● EXERCISE INSTRUCTIONS: Your answer should hold exactly the lines from the one with "Check the Item2 checkbox" through the final line of the data below, reproduced as written.
··· SOURCE RECORDS
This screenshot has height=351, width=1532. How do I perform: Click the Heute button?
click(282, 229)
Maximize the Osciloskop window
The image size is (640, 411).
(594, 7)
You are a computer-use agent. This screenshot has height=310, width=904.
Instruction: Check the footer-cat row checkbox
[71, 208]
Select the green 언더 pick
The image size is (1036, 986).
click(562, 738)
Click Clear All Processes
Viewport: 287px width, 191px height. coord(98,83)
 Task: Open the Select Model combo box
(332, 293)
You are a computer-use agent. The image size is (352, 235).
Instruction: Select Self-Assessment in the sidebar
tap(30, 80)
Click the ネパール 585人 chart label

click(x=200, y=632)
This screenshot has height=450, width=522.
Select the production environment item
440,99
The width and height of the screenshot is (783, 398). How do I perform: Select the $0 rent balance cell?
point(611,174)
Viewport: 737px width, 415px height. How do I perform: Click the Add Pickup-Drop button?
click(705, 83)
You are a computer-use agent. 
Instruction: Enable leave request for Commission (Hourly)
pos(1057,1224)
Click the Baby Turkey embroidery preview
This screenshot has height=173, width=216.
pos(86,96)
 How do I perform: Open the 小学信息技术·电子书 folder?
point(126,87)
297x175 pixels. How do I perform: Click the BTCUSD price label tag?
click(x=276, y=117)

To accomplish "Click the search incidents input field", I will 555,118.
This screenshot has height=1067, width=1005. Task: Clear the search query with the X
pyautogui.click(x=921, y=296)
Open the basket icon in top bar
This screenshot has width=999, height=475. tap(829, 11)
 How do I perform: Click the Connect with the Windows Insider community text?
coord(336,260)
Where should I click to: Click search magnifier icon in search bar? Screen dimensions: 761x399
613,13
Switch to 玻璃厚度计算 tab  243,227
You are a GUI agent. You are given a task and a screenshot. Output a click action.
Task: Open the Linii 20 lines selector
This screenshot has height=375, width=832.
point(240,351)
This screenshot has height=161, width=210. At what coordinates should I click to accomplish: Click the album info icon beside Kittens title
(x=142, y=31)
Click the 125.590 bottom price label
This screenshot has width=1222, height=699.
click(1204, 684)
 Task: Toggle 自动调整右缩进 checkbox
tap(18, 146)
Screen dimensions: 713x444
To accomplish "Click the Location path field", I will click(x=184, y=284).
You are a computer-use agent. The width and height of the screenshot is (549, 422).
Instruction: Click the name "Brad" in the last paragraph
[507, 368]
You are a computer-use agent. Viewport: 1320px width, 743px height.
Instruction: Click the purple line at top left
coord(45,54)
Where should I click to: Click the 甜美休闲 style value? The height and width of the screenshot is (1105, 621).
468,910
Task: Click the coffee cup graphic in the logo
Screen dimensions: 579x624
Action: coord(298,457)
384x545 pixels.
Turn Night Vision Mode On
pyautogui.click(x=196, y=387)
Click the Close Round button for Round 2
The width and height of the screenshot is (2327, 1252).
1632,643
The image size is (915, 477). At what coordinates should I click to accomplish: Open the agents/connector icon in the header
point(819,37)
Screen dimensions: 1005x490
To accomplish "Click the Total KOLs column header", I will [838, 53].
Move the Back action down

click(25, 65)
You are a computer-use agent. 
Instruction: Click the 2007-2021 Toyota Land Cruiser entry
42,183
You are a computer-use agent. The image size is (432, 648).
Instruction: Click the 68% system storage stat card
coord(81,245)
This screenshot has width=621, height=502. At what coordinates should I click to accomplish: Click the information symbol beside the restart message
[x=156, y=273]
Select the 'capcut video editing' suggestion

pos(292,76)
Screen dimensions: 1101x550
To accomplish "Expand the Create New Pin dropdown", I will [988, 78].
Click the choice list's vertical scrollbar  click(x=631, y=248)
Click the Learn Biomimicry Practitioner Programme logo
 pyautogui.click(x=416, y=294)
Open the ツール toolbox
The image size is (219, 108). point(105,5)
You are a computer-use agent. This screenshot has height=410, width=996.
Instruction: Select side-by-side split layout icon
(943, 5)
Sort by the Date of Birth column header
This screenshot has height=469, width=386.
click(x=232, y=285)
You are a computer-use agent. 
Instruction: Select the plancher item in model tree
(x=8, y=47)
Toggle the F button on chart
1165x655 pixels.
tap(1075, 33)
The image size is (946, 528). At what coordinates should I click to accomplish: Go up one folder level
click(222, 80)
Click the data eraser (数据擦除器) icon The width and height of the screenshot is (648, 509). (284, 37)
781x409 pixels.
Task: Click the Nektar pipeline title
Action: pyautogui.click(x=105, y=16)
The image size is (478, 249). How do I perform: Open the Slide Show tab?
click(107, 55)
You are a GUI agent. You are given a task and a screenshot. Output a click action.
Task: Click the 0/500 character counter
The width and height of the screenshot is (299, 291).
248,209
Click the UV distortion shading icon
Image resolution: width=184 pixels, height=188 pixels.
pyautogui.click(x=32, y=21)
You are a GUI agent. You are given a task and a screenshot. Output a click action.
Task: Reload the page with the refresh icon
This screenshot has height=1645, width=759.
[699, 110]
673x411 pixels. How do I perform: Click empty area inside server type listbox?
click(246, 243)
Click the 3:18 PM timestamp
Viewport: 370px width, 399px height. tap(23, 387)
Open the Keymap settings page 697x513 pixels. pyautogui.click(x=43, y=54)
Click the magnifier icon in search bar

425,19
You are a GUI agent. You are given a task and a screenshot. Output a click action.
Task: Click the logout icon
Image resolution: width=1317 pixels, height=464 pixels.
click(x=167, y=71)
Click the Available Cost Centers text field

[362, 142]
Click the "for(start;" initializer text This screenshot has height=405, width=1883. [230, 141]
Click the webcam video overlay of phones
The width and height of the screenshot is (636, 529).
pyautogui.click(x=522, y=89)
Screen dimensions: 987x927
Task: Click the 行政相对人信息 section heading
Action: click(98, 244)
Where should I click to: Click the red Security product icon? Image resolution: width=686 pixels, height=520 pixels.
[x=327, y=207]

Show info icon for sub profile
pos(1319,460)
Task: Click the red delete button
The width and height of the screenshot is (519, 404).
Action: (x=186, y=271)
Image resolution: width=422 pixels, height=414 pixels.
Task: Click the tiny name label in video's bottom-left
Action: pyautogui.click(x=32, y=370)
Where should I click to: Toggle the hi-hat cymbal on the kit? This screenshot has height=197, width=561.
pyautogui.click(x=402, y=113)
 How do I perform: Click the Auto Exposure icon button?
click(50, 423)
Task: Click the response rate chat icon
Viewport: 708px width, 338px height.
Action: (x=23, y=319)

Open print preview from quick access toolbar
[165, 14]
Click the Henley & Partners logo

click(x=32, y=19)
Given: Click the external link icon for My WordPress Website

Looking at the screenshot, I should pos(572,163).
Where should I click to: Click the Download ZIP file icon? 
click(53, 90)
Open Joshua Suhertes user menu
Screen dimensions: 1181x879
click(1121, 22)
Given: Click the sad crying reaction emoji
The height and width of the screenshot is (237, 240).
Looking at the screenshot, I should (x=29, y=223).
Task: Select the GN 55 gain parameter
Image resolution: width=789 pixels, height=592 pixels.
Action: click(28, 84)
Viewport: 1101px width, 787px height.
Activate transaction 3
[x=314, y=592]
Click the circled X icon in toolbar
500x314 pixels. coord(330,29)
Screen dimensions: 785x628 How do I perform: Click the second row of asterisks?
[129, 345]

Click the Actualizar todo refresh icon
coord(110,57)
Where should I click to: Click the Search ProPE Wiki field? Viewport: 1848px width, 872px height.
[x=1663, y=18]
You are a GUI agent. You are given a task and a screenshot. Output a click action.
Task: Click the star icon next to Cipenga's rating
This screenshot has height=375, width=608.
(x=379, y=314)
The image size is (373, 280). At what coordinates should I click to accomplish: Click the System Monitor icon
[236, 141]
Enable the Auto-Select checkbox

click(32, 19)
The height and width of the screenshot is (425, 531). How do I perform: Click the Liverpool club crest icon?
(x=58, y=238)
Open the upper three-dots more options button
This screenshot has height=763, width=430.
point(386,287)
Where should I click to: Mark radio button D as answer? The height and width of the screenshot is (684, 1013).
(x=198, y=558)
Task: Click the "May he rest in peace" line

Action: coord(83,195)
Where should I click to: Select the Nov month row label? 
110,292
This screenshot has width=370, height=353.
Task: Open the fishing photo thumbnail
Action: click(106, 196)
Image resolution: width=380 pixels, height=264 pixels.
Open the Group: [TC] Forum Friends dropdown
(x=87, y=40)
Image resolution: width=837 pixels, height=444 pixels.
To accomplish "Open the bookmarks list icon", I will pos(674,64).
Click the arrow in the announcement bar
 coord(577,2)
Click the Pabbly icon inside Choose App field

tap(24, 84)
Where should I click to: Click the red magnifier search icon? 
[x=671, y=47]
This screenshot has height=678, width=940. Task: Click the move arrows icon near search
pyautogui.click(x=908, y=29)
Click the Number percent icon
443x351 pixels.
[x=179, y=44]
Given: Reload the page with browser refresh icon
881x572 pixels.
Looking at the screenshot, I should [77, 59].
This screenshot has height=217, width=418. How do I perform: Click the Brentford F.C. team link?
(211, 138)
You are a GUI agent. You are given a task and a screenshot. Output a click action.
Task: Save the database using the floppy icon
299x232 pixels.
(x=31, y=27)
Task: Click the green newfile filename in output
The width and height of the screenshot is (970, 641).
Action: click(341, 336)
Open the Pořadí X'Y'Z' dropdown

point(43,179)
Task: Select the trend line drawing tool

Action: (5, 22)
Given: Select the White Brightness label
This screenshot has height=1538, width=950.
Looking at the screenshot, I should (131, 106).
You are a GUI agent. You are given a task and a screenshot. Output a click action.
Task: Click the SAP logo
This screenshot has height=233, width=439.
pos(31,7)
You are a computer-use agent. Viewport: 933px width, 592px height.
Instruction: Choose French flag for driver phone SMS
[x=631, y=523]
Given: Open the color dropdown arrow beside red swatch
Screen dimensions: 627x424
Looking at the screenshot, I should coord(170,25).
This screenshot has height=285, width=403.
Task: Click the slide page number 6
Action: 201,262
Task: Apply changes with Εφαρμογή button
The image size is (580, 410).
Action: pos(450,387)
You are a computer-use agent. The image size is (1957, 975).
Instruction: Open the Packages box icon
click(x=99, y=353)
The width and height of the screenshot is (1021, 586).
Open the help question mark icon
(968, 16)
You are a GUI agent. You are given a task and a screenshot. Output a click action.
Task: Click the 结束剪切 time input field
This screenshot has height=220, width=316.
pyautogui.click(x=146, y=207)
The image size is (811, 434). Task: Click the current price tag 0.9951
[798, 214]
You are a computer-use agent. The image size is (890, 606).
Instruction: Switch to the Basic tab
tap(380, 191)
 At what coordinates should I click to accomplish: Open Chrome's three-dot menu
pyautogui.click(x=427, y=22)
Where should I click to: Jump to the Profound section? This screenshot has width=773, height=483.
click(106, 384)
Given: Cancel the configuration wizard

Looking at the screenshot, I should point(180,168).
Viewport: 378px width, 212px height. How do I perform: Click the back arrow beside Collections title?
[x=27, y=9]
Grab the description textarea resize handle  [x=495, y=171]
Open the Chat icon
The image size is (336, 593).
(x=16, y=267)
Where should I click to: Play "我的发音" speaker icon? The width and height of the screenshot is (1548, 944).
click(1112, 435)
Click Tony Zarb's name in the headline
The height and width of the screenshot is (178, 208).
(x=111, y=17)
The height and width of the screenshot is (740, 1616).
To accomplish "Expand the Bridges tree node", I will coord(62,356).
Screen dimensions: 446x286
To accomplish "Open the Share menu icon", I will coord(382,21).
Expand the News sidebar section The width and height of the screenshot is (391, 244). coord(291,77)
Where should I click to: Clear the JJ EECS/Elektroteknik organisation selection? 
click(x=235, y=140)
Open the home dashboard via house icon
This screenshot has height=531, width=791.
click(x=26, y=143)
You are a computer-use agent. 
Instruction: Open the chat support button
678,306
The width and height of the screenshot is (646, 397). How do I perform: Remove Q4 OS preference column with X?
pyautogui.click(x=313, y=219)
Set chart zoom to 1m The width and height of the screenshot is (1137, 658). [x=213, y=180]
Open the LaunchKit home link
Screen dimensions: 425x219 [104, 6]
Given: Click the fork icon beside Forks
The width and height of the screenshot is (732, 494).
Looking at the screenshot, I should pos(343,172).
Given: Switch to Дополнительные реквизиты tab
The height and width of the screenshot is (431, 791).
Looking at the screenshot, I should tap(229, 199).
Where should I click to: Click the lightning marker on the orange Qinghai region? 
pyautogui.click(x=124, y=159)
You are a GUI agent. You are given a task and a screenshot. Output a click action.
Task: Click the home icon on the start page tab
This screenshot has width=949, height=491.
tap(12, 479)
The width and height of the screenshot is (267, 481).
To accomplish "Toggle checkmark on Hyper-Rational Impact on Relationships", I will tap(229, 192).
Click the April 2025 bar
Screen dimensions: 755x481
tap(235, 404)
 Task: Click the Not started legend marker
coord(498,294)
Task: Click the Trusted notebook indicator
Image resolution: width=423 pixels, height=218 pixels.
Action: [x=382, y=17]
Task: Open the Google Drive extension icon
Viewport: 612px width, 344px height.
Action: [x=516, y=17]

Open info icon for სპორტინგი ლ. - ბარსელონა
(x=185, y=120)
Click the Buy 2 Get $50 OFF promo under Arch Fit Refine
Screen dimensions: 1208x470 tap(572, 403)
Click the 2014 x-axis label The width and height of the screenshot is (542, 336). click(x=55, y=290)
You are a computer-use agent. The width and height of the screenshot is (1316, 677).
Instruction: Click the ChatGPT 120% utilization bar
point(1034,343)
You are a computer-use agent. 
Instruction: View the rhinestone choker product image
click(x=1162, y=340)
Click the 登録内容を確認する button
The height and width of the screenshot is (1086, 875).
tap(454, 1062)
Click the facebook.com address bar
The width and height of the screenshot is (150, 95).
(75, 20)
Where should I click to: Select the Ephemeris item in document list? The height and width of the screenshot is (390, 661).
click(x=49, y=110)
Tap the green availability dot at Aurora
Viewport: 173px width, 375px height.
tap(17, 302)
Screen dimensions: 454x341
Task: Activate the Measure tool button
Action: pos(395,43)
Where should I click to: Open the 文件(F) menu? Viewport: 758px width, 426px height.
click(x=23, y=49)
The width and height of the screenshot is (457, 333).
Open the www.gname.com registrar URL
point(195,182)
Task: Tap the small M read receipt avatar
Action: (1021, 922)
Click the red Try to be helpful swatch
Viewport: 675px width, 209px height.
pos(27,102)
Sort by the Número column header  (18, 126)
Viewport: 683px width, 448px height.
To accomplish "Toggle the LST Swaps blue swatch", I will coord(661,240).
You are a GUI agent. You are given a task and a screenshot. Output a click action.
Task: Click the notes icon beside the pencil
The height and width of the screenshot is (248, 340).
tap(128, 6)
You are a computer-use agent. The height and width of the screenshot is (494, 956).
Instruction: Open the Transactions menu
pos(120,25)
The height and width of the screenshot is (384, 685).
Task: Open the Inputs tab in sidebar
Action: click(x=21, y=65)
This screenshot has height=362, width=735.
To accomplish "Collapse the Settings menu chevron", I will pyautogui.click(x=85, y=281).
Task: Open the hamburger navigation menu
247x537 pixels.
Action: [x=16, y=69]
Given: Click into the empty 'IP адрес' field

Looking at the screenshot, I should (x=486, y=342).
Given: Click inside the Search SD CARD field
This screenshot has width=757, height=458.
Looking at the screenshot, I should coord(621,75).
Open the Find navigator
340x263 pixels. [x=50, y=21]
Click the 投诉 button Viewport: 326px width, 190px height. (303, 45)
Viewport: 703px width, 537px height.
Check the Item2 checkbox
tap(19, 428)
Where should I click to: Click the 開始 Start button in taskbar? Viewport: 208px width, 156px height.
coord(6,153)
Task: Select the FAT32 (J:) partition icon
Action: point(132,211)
······
● RESPONSE AREA:
Check the Item2 checkbox
tap(19, 428)
Where should I click to: Click the 開始 Start button in taskbar? Viewport: 208px width, 156px height.
coord(6,153)
Task: Select the FAT32 (J:) partition icon
Action: point(132,211)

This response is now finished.